Work instructions —
a. Retype the passage on natural sleep aids from "- Generally safe" to "disorder, or depression.", keeping every word and mark unchanged.
b. Using the passage on natural sleep aids, answer yes or no to each statement and quote the words of the passage that settle it. (i) Natural sleep supplements require a prescription. (ii) Melatonin can interact with contraceptives. (iii) About half of American adults get less than seven hours of sleep per night.

Passage shown —
If you have trouble sleeping, you’re not alone: roughly one-third of American adults get less than seven hours of sleep per night — many of whom have used some sort of sleep aid in the past year.
Natural sleep supplements are an attractive alternative to conventional sleep medications because they’re non-habit forming and don’t require a prescription. However, most natural sleep aids are sold as dietary supplements, which aren’t closely regulated by the FDA — and there’s a lack of high-quality research about their effectiveness and safety.
This leaves many questions for people who suffer from sleeping problems, which is why it’s important to understand the potential risks and benefits of taking natural sleep aids. Be smart. Make sure you talk to your doctor before taking any supplement.
The most popular sleep supplement, melatonin is a hormone the human brain produces to regulate circadian rhythm.
- May be helpful for children and elderly people who can’t produce sufficient amounts of melatonin naturally.
- May be helpful for people with delayed sleep-wake phase disorder (DSWPD) — or even just night owls who want to get to bed earlier than their internal clock allows.
- Can help with jet lag.
- Generally safe for short-term use (usually three months or less, though some doctors suggest stopping use if sleep doesn’t improve after 1–2 weeks).
- Can cause headaches, dizziness, nausea, and next-day drowsiness.
- Can interact with a variety of medications, like anticoagulants and antiplatelet drugs, contraceptives, and diabetes medications.
- Can be risky for people who are pregnant or breastfeeding, or have an autoimmune disorder, a seizure disorder, or depression.
- Little research about the safety of long-term use.
CBD is the cool new kid on the natural-sleep-aid block. It’s believed that this cannabinoid can help with insomnia or other sleep issues by interacting with the body’s endocannabinoid system (ECS), which plays a role in regulating circadian rhythm.

Data —
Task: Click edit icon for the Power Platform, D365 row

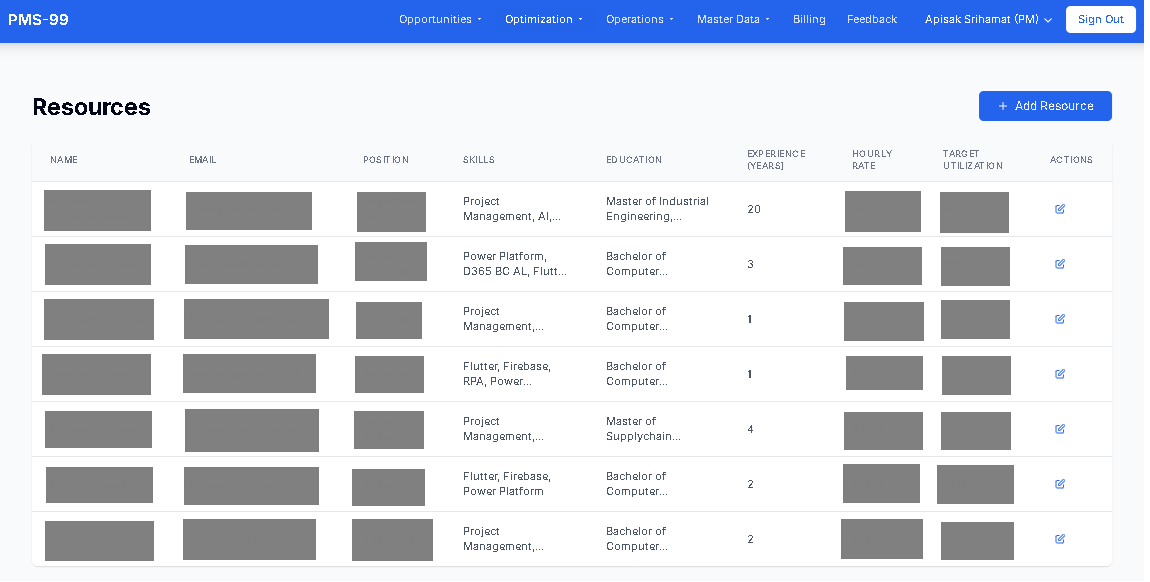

Solutions for each task —
a.
- Generally safe for short-term use (usually three months or less, though some doctors suggest stopping use if sleep doesn’t improve after 1–2 weeks).
- Can cause headaches, dizziness, nausea, and next-day drowsiness.
- Can interact with a variety of medications, like anticoagulants and antiplatelet drugs, contraceptives, and diabetes medications.
- Can be risky for people who are pregnant or breastfeeding, or have an autoimmune disorder, a seizure disorder, or depression.

b.
(i) No: "they’re non-habit forming and don’t require a prescription."
(ii) Yes: "Can interact with a variety of medications, like anticoagulants and antiplatelet drugs, contraceptives, and diabetes medications."
(iii) No: "roughly one-third of American adults get less than seven hours of sleep per night"